Voilà qu’il me fout une bourrade dans le dos.
— Moi je la préfère bien fière ! Au garde-à-vous Capitaine, si tu vois ce que je veux dire ! il me dit avec un clin d’œil complice.
Malgré ses âneries, ma tête tombe. Mon menton plonge. Plonge, plonge…
Merde, ça y est, ça plonge. Le bouchon. Il est plus là.
— Mais tire bon Dieu ! s’égosille l’Oncle Serge.
J’ouvre les yeux pour de bon, j’empoigne la canne à pêche et je tire de toutes mes forces. Je sens le poisson. Je sens son corps qui se débat dessous, qui se débat contre le métal qui lui déchire la gueule. La force de sa longue queue qui rabat l’eau d’un geste puissant. Mais ça lui glisse entre les doigts, pas de prise solide pour s’accrocher et se tirer vers le fond de la rivière, que du liquide impossible. Moi j’ai les pieds sur terre, c’est du sérieux, j’ai ma canne en carbone et mon fil en nylon. Il est baisé. Et il le sait. Je tire de toutes mes forces et ça vient.
L’Oncle Serge, il a le teint pâle quand il me regarde sortir la bête de l’eau.
— Qu’est-ce que…, bredouille-t-il d’une voix blême.
Moi je reste calme. Je la connais. C’est la fille du bus. Je la reconnais parce qu’elle a les yeux rouges. Des yeux de poisson. Tout ronds et qui disent rien. Mais des yeux rouges quand même. Puis, même si elle est couverte d’écailles, je reconnais son corps. C’est pour ça que la ligne était si dure. C’est un corps qui doit faire dans les cent-vingt livres que j’ai sorti de l’eau, un corps avec des branchies sur les seins et une longue nageoire dorsale. On dirait presque un ange qui pourrait voler sous l’eau.
Je me lève, machinalement, on a l’habitude à la pêche et dans le cabas de l’oncle, je prends le couteau dont on se sert pour retirer l’hameçon de la gueule des gardons et des tanches.

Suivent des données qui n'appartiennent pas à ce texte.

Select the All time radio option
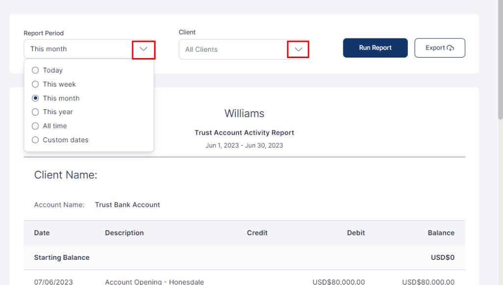The width and height of the screenshot is (503, 285). 35,126
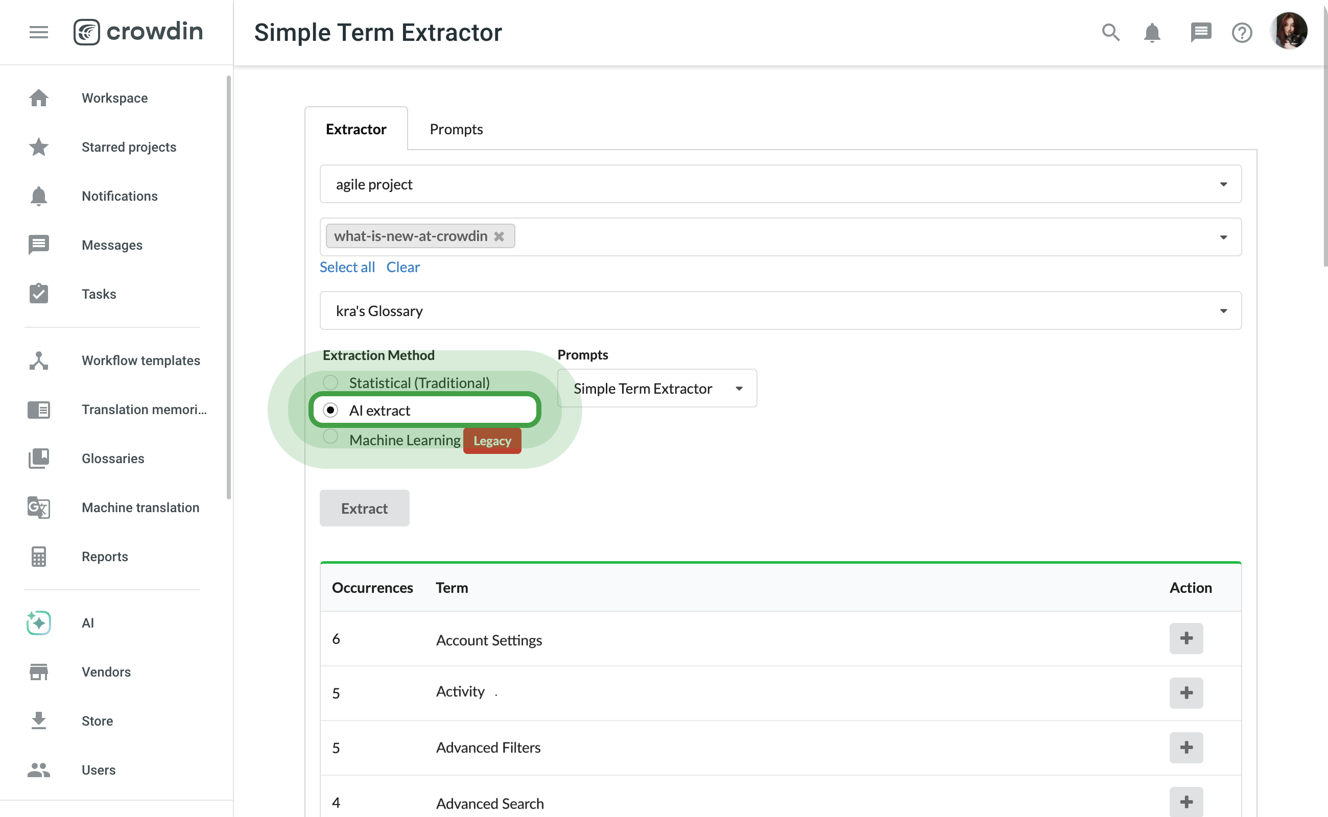Screen dimensions: 1328x817
Task: Expand the project selector dropdown
Action: coord(1225,184)
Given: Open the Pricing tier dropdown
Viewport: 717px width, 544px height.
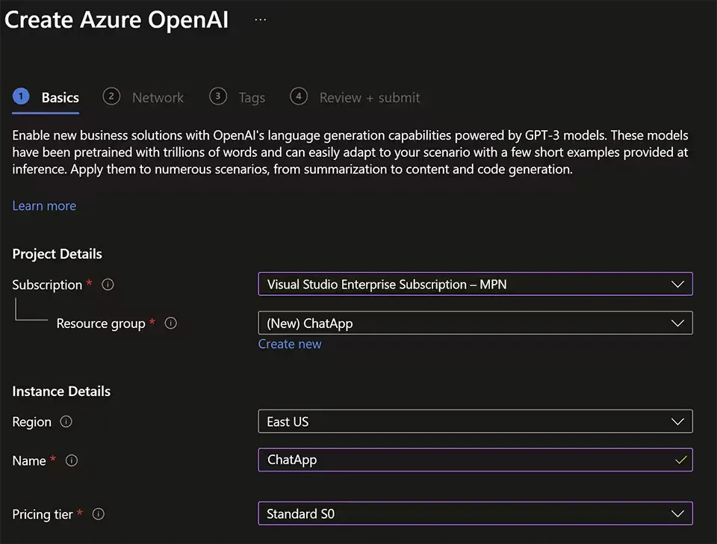Looking at the screenshot, I should [x=475, y=513].
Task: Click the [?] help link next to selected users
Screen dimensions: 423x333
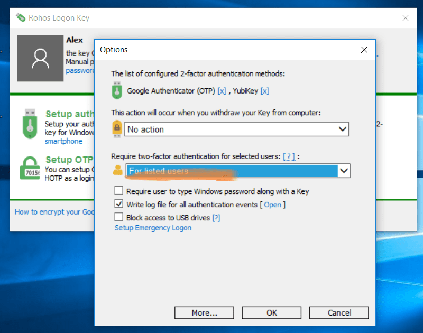Action: click(290, 156)
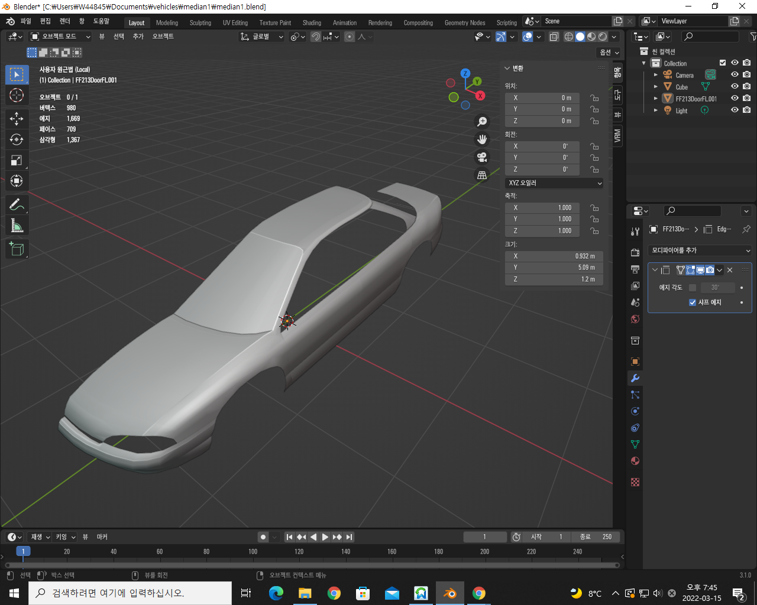Activate the Scale tool
Screen dimensions: 757x605
[17, 161]
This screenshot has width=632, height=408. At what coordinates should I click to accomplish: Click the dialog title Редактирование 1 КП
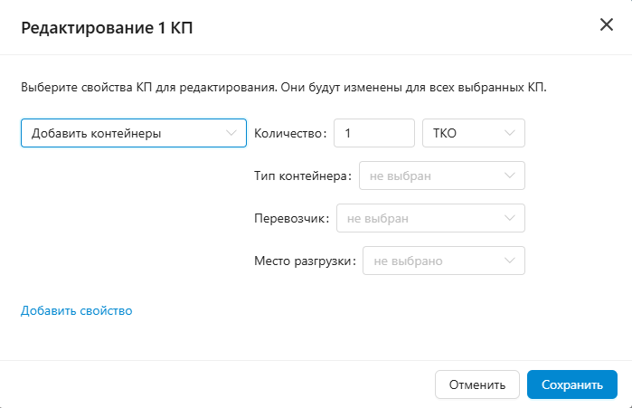coord(107,29)
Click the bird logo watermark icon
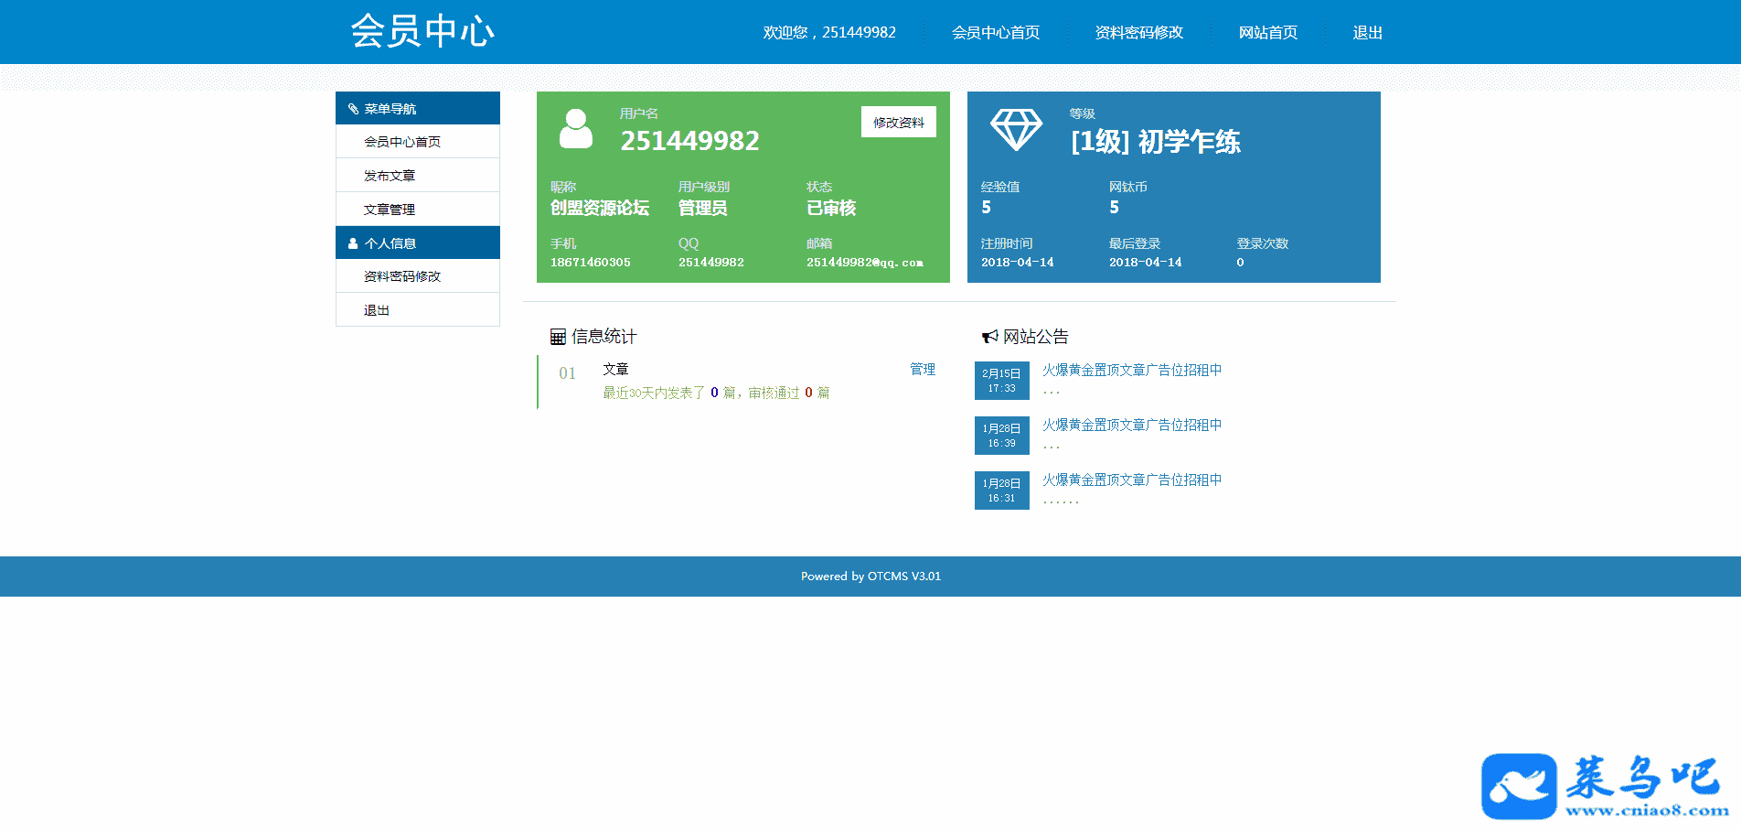 [1518, 786]
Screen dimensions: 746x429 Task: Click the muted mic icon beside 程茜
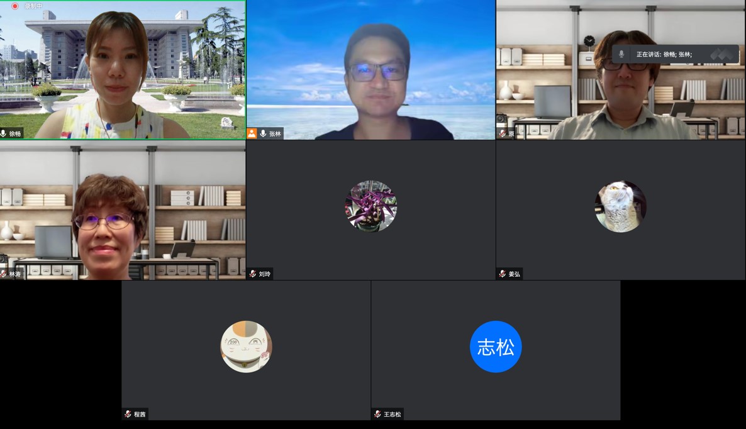[127, 414]
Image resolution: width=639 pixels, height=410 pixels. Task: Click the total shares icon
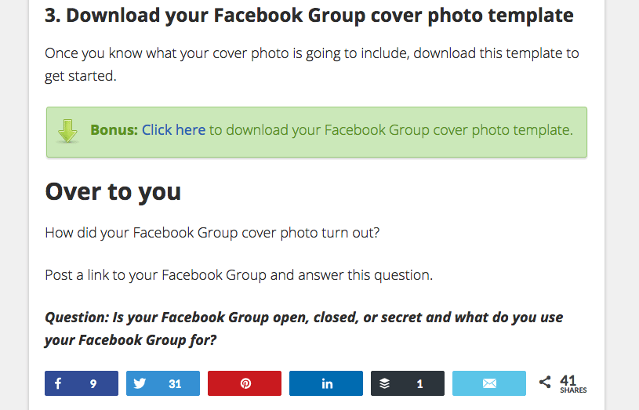545,382
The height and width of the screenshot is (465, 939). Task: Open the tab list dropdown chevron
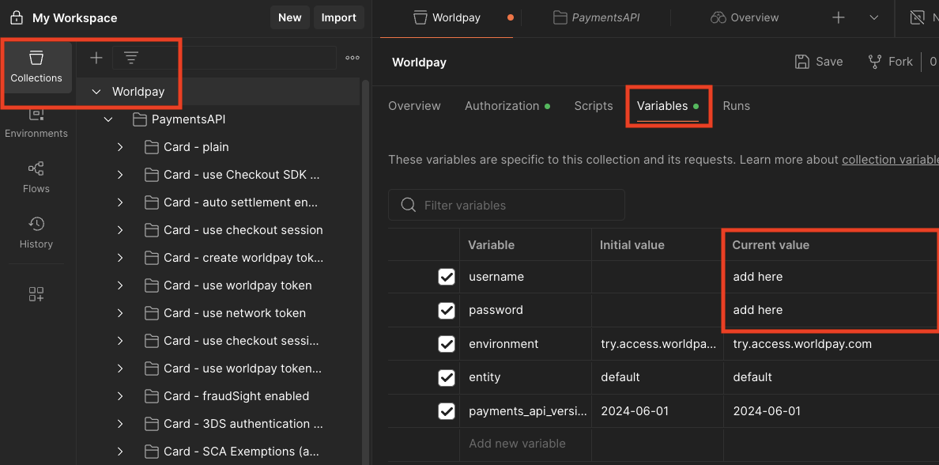click(x=873, y=17)
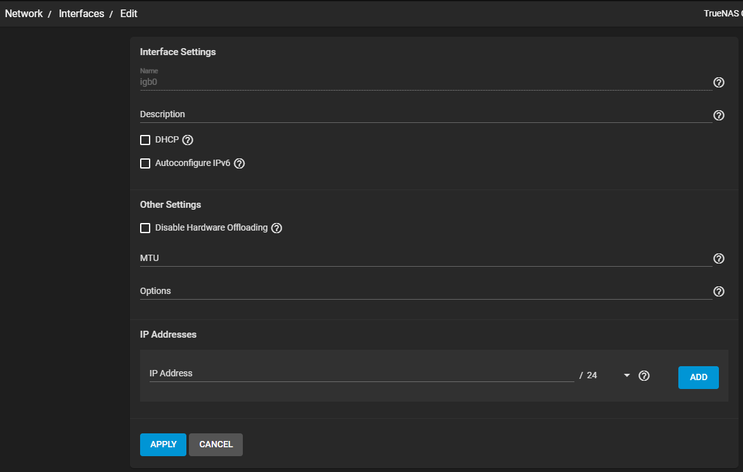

On ne prend jamais de carpe, il y a trop d’arrêtes, trop fines, ça ne se mange qu’en fumet et l’Oncle il dit qu’il préfère mâcher de la chair blanche.
— La carpe c’est pour les bonnes femmes qui bouffent de la soupe ou quand t’as la chiasse, il dit tout le temps.
Je vais faire pareil avec elle, après tout c’est un poisson. Là pour le coup, l’Oncle Serge, il pipe pas mot. Il est planté là, les bras ballants. Plus question de dresser quoi que ce soit ou de « Mon Capitaine ». Ça fait pas de mal. Je prends le couteau, je fous la lame dans la gueule de la fille et je commence à fouiller pour trouver l’hameçon. C’est une bouche de poisson. J’écarte les lèvres au maximum, elles sont dures, rigides.
À un moment, l’hameçon se décroche. J’entends un petit claquement sec. Un claquement de peau qui s’arrache. Un claquement de chair qui se déchire. L’Oncle Serge, il l’entend aussi. Il trésaille. L’hameçon dans la main, je me relève et je lui lance joyeusement :
— Un bon gars ça doit savoir manger tout seul !
Et je jette l’hameçon par terre à ses pieds, un petit morceau rosi encore accroché à la pointe. Le fil de pêche se pose sur sa botte. Sa pomme d’Adam s’anime, tremblante. Il veut parler. Finalement il n’en fait rien, il se baisse docilement et ramasse l’hameçon. Voilà, c’est bien.
Le problème c’est qu’il ne faut jamais gâcher. Si tu pêches un poisson, que tu l’as trop abimé et que tu peux pas le remettre à l’eau, t’es obligé de le manger. Ça se fait pas. Ça se fait pas juste de jeter. Prendre la vie à un être, la lui ôter et le laisser crever sur la berge. Comme si le seul but de son existence, ça avait été de te distraire quelques instants en lui donnant la mort. Au moins tu le bouffes. Tu le bouffes et tu le respectes.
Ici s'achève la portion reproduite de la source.